WORK TASK: Return only the lines of the listing below that run from the line with "Sağlıkta İletişim ve" through the line with "Aile Hekimliği Tanıtım", both ends included, exactly as written.
------------------------
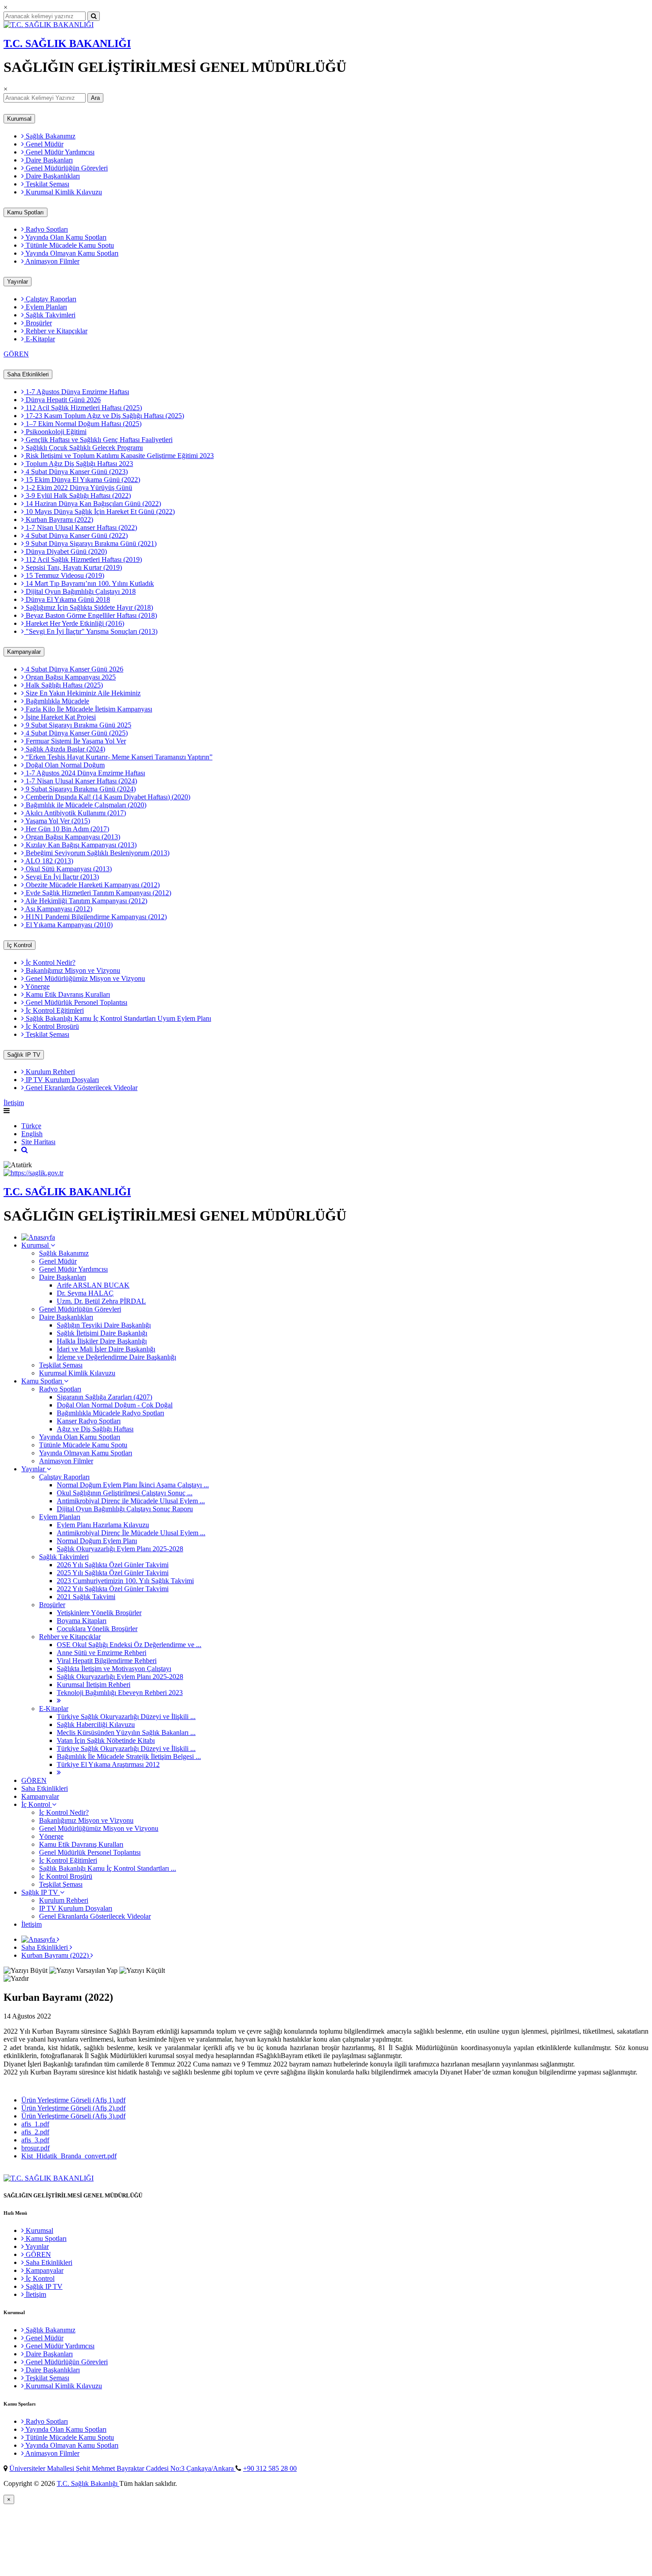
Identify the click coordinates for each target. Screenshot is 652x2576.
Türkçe (31, 1126)
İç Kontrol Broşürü (51, 1026)
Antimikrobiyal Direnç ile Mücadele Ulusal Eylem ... (131, 1501)
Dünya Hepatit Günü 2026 (62, 399)
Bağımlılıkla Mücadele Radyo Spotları (110, 1413)
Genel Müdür (43, 144)
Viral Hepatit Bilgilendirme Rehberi (107, 1660)
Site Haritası (38, 1142)
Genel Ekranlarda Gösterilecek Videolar (80, 1087)
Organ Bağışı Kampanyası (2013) (72, 837)
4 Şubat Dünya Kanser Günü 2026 (73, 669)
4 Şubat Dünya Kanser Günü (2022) (76, 535)
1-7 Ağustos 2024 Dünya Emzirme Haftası (84, 773)
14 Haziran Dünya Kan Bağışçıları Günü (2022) (92, 503)
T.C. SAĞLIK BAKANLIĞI (67, 43)
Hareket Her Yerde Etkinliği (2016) (74, 623)
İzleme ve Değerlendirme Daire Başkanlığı (116, 1357)
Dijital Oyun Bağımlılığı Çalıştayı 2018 (80, 591)
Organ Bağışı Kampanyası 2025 (70, 677)
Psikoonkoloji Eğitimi (55, 431)
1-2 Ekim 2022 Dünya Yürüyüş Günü (78, 487)
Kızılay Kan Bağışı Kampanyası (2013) (80, 845)
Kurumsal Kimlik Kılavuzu (63, 192)
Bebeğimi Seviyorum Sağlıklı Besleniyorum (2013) (96, 853)
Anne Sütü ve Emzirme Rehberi (101, 1652)
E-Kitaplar (39, 339)
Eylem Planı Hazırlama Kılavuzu (103, 1525)
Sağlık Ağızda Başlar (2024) (64, 749)
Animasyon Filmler (51, 261)
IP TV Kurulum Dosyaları (61, 1079)
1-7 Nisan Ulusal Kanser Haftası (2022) (80, 527)
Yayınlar (17, 281)
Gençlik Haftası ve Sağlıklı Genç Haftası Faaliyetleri (98, 439)
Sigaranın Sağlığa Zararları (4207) (104, 1397)
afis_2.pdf (35, 2132)
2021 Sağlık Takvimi (86, 1596)
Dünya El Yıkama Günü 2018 (67, 599)
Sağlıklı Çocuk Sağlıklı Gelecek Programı (83, 447)
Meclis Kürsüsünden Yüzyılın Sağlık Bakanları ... (126, 1732)
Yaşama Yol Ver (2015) (57, 821)
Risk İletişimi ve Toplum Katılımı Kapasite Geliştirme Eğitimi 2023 (119, 455)
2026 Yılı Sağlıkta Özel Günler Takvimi (113, 1565)
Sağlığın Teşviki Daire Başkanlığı (104, 1325)
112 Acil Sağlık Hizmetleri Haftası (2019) (83, 559)
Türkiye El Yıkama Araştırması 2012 (108, 1764)
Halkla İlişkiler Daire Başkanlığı (102, 1341)
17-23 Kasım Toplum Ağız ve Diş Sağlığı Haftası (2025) (104, 415)
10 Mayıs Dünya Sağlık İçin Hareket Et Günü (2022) (99, 511)
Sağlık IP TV (23, 1054)
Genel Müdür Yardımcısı (59, 152)
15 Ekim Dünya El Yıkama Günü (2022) (82, 479)
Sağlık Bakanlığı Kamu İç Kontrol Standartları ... (107, 1868)
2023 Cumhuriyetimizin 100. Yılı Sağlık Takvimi (125, 1580)
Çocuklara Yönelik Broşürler (97, 1628)
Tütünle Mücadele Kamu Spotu (69, 245)
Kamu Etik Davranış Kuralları (67, 994)
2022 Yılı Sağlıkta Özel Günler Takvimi (113, 1588)
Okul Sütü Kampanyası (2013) (68, 869)
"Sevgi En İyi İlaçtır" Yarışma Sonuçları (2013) (90, 631)
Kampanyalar (24, 651)
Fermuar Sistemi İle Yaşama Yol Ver (75, 741)
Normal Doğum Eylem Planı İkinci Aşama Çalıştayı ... (133, 1485)
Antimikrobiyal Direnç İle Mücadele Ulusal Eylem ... (131, 1533)
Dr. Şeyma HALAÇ (85, 1293)
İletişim (14, 1102)
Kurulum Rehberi (49, 1071)
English (32, 1134)
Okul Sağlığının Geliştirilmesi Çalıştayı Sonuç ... (124, 1493)
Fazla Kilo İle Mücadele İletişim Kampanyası (88, 709)
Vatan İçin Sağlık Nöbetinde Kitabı (106, 1740)
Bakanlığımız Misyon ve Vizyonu (72, 970)
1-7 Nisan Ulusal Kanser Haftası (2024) (80, 781)
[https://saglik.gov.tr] (33, 1173)
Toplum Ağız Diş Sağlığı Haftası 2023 (78, 463)
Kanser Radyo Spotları (89, 1421)
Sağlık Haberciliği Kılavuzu (96, 1724)
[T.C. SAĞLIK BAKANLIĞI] (49, 24)
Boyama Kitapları (81, 1620)
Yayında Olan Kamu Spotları (65, 237)
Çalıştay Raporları (50, 299)
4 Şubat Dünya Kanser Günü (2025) (76, 733)
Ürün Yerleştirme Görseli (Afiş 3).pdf (73, 2116)
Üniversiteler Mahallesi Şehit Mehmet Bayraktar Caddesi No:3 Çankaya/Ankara (122, 2468)
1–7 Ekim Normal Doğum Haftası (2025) (82, 423)
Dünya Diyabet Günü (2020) (65, 551)
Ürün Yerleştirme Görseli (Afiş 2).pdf (73, 2108)
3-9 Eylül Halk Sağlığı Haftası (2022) (77, 495)
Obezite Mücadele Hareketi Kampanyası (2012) (92, 885)
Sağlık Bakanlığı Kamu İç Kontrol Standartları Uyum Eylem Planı (117, 1018)
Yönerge (37, 986)
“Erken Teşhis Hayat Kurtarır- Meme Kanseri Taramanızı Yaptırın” (118, 757)
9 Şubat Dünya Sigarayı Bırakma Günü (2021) (90, 543)
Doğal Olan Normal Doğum (64, 765)
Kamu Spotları (25, 212)
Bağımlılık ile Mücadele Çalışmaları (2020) (85, 805)
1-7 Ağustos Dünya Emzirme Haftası (76, 391)
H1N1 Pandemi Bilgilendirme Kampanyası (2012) (95, 917)
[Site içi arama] (24, 1150)
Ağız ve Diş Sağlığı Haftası (95, 1429)
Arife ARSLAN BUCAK (93, 1285)
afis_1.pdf (35, 2124)
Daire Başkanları (48, 160)
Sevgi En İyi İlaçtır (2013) (61, 877)
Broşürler (38, 323)
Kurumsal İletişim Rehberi (93, 1684)
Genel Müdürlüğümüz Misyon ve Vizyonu (84, 978)
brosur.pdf (35, 2148)
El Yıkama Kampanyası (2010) (68, 924)
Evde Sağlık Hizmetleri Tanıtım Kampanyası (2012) (97, 893)
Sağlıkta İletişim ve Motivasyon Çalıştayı (114, 1668)
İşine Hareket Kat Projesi (60, 717)
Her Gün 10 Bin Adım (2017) (66, 829)
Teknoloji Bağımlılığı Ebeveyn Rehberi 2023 (120, 1692)
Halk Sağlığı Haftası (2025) (63, 685)
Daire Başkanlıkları (52, 176)
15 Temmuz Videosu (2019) (64, 575)
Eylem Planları (45, 307)
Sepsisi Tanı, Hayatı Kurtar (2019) (73, 567)
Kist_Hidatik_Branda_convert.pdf (69, 2156)
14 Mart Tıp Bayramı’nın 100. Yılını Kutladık (89, 583)
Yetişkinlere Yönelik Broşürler (99, 1612)
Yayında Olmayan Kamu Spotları (71, 253)
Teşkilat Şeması (46, 184)
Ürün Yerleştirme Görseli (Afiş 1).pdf (73, 2100)
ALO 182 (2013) (48, 861)
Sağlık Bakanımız (49, 136)
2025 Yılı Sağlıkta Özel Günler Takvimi (113, 1572)
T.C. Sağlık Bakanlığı (88, 2483)
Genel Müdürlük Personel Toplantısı (75, 1002)
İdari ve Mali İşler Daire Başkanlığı (106, 1349)
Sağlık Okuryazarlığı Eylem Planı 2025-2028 (120, 1549)
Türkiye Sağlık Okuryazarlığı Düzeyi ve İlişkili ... (126, 1716)
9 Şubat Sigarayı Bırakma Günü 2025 (77, 725)
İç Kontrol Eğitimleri (54, 1010)
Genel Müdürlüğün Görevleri (66, 168)
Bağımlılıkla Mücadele (56, 701)
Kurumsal (19, 118)
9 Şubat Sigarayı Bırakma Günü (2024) (80, 789)
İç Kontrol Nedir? (49, 962)
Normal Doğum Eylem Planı (97, 1541)
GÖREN (16, 354)
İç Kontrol (19, 945)
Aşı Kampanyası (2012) (58, 909)
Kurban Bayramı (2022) (58, 519)
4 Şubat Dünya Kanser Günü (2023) (76, 471)
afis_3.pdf (35, 2140)
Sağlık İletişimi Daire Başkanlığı (102, 1333)
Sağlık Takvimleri (49, 315)
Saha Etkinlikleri (28, 374)
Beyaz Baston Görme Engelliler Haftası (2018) (90, 615)
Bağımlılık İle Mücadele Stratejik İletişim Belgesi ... (129, 1756)
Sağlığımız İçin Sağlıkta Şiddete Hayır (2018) (88, 607)
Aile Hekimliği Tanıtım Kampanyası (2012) (85, 901)
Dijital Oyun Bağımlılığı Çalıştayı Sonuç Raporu (125, 1509)
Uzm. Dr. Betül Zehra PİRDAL (101, 1301)
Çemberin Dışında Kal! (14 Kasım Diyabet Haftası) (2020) (107, 797)
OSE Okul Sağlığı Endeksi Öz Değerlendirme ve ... (129, 1644)
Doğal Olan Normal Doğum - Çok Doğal (115, 1405)
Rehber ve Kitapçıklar (55, 331)
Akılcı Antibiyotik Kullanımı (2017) (75, 813)
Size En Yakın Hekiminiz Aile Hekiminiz (82, 693)
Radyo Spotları (46, 229)
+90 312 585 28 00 (270, 2468)
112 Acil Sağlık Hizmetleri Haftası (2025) (83, 407)
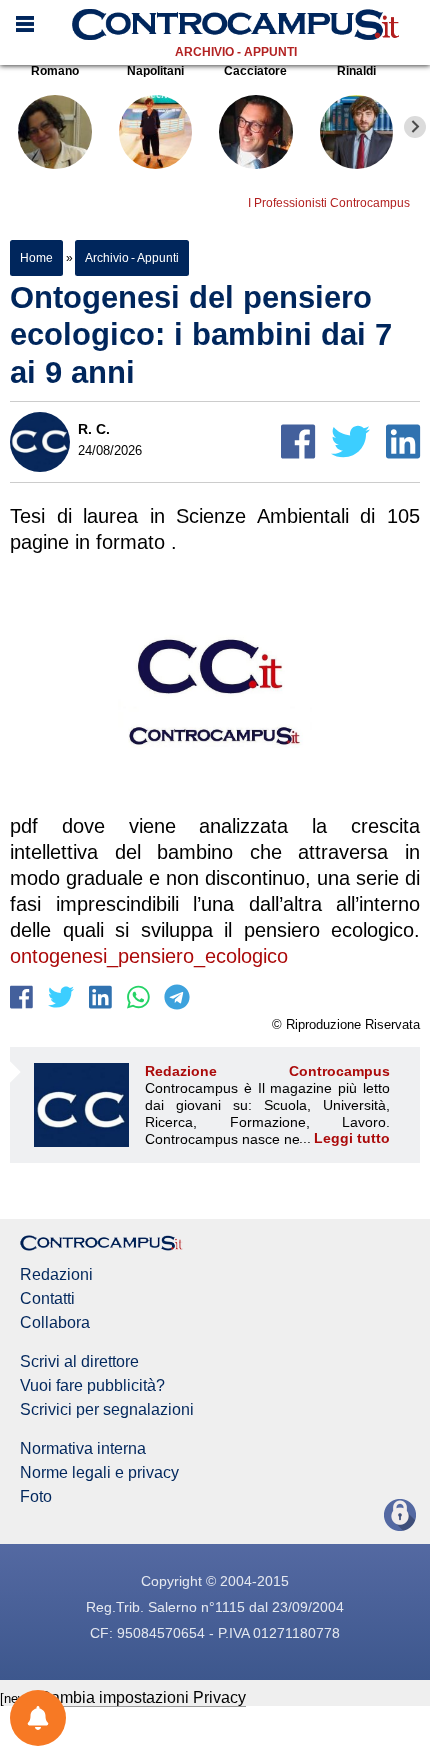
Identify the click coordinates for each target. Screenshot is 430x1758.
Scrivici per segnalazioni (107, 1410)
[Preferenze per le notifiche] (38, 1718)
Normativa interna (83, 1449)
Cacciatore (255, 71)
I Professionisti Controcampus (329, 203)
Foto (36, 1497)
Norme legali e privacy (99, 1473)
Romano (55, 71)
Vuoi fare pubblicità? (92, 1386)
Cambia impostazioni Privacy (142, 1697)
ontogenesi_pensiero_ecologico (149, 956)
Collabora (55, 1323)
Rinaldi (356, 71)
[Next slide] (415, 127)
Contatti (47, 1299)
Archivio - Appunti (236, 52)
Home (36, 258)
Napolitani (155, 71)
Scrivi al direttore (79, 1362)
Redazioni (56, 1275)
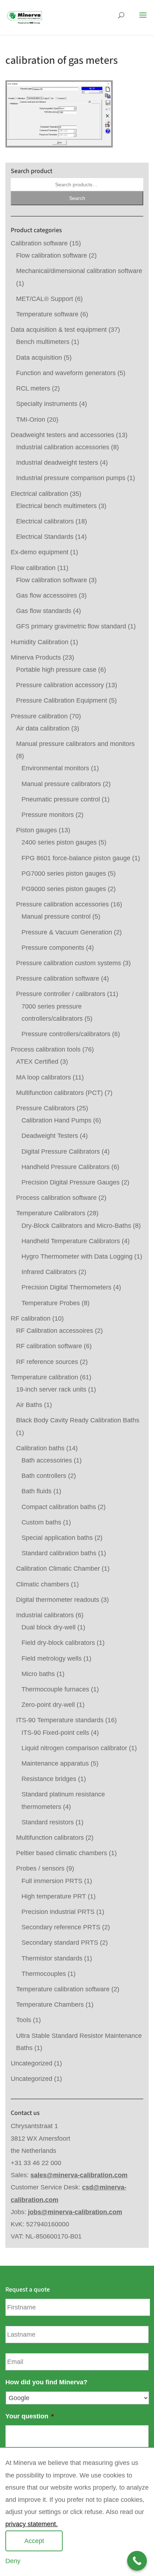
------------------------
OUTPUT OF THE TASK:
Sağlıkta İletişim ve Motivasyon Çalıştayı (114, 1668)
İşine Hareket Kat Projesi (60, 717)
Her Gün 10 Bin Adım (2017) (66, 829)
Teknoloji Bağımlılığı Ebeveyn Rehberi 2023 (120, 1692)
Halk Sağlığı Haftası (2025) (63, 685)
Daire Başkanlıkları (52, 176)
15 Temmuz Videosu (2019) (64, 575)
Eylem Planları (45, 307)
Sepsisi Tanı, Hayatı Kurtar (2019) (73, 567)
Kist_Hidatik_Branda_convert.pdf (69, 2156)
14 Mart Tıp Bayramı’nın 100. Yılını Kutladık (89, 583)
Yetişkinlere Yönelik Broşürler (99, 1612)
Yayında Olmayan Kamu Spotları (71, 253)
Teşkilat Şeması (46, 184)
Ürün Yerleştirme Görseli (Afiş 1).pdf (73, 2100)
ALO 182 (2013) (48, 861)
Sağlık Bakanımız (49, 136)
2025 Yılı Sağlıkta Özel Günler Takvimi (113, 1572)
T.C. Sağlık Bakanlığı (88, 2483)
Genel Müdürlük Personel Toplantısı (75, 1002)
İdari ve Mali İşler Daire Başkanlığı (106, 1349)
Sağlık Okuryazarlığı Eylem Planı 2025-2028 (120, 1549)
Türkiye Sağlık Okuryazarlığı Düzeyi ve İlişkili ... (126, 1716)
9 Şubat Sigarayı Bırakma Günü 2025 (77, 725)
İç Kontrol Eğitimleri (54, 1010)
Genel Müdürlüğün Görevleri (66, 168)
Bağımlılıkla Mücadele (56, 701)
Kurumsal (19, 118)
9 Şubat Sigarayı Bırakma Günü (2024) (80, 789)
İç Kontrol Nedir? (49, 962)
Normal Doğum Eylem Planı (97, 1541)
GÖREN (16, 354)
İç Kontrol (19, 945)
Aşı Kampanyası (2012) (58, 909)
Kurban Bayramı (2022) (58, 519)
4 Şubat Dünya Kanser Günü (2023) (76, 471)
afis_3.pdf (35, 2140)
Sağlık İletişimi Daire Başkanlığı (102, 1333)
Sağlık Takvimleri (49, 315)
Saha Etkinlikleri (28, 374)
Beyaz Baston Görme Engelliler Haftası (2018) (90, 615)
Bağımlılık İle Mücadele Stratejik İletişim Belgesi ... (129, 1756)
Sağlığımız İçin Sağlıkta Şiddete Hayır (2018) (88, 607)
Aile Hekimliği Tanıtım Kampanyası (2012) (85, 901)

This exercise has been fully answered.